What is needed :: Reproduce the listing below verbatim, preserving every line in its original order.

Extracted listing
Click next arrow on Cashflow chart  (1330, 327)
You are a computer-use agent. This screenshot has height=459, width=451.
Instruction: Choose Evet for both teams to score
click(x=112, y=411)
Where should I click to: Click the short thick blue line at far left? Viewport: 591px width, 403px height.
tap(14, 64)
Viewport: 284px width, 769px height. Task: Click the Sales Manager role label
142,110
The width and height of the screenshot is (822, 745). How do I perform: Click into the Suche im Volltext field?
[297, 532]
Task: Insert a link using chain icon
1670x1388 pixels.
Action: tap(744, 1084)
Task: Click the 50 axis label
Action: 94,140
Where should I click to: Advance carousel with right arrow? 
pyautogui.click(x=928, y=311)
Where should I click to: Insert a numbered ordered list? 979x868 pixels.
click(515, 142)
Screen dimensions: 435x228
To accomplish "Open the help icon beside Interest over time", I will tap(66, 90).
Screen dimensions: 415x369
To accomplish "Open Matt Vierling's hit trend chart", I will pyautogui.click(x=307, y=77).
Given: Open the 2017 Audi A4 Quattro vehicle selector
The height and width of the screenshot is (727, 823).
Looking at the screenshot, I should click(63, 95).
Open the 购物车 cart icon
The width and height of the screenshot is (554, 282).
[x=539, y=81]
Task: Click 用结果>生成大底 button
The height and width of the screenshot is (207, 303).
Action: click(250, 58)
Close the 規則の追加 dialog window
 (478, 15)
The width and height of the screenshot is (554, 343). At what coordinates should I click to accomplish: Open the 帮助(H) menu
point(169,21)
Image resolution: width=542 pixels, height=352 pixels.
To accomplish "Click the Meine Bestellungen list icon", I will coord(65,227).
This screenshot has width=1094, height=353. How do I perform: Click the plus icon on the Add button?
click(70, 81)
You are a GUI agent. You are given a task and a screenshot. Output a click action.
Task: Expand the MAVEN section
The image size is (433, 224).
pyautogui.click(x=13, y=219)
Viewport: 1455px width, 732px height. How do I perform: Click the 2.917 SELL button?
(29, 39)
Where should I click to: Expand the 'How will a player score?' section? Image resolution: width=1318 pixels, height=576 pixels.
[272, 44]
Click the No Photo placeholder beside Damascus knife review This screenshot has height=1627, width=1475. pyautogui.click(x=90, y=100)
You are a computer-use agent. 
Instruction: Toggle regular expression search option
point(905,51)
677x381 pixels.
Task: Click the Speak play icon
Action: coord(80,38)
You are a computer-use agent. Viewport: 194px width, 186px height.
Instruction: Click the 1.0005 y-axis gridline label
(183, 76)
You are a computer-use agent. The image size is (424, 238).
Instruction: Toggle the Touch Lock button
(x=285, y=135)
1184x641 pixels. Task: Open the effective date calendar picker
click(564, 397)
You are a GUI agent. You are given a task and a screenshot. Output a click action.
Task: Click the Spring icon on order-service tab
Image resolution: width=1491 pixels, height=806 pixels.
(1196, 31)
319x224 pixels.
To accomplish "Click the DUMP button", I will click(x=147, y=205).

Written solution ::
Click next arrow on Cashflow chart  (1330, 327)
You are a computer-use agent. This screenshot has height=459, width=451.
Instruction: Choose Evet for both teams to score
click(x=112, y=411)
Where should I click to: Click the short thick blue line at far left? Viewport: 591px width, 403px height.
tap(14, 64)
Viewport: 284px width, 769px height. Task: Click the Sales Manager role label
142,110
The width and height of the screenshot is (822, 745). How do I perform: Click into the Suche im Volltext field?
[297, 532]
Task: Insert a link using chain icon
1670x1388 pixels.
Action: tap(744, 1084)
Task: Click the 50 axis label
Action: 94,140
Where should I click to: Advance carousel with right arrow? 
pyautogui.click(x=928, y=311)
Where should I click to: Insert a numbered ordered list? 979x868 pixels.
click(515, 142)
Screen dimensions: 435x228
To accomplish "Open the help icon beside Interest over time", I will tap(66, 90).
Screen dimensions: 415x369
To accomplish "Open Matt Vierling's hit trend chart", I will pyautogui.click(x=307, y=77).
Given: Open the 2017 Audi A4 Quattro vehicle selector
The height and width of the screenshot is (727, 823).
Looking at the screenshot, I should click(63, 95).
Open the 购物车 cart icon
The width and height of the screenshot is (554, 282).
[x=539, y=81]
Task: Click 用结果>生成大底 button
The height and width of the screenshot is (207, 303).
Action: click(250, 58)
Close the 規則の追加 dialog window
 (478, 15)
The width and height of the screenshot is (554, 343). At what coordinates should I click to accomplish: Open the 帮助(H) menu
point(169,21)
Image resolution: width=542 pixels, height=352 pixels.
To accomplish "Click the Meine Bestellungen list icon", I will coord(65,227).
This screenshot has width=1094, height=353. How do I perform: Click the plus icon on the Add button?
click(70, 81)
You are a GUI agent. You are given a task and a screenshot. Output a click action.
Task: Expand the MAVEN section
The image size is (433, 224).
pyautogui.click(x=13, y=219)
Viewport: 1455px width, 732px height. How do I perform: Click the 2.917 SELL button?
(29, 39)
Where should I click to: Expand the 'How will a player score?' section? Image resolution: width=1318 pixels, height=576 pixels.
[272, 44]
Click the No Photo placeholder beside Damascus knife review This screenshot has height=1627, width=1475. pyautogui.click(x=90, y=100)
You are a computer-use agent. 
Instruction: Toggle regular expression search option
point(905,51)
677x381 pixels.
Task: Click the Speak play icon
Action: coord(80,38)
You are a computer-use agent. Viewport: 194px width, 186px height.
Instruction: Click the 1.0005 y-axis gridline label
(183, 76)
You are a computer-use agent. The image size is (424, 238).
Instruction: Toggle the Touch Lock button
(x=285, y=135)
1184x641 pixels. Task: Open the effective date calendar picker
click(564, 397)
You are a GUI agent. You are given a task and a screenshot. Output a click action.
Task: Click the Spring icon on order-service tab
Image resolution: width=1491 pixels, height=806 pixels.
(1196, 31)
319x224 pixels.
To accomplish "Click the DUMP button", I will click(x=147, y=205).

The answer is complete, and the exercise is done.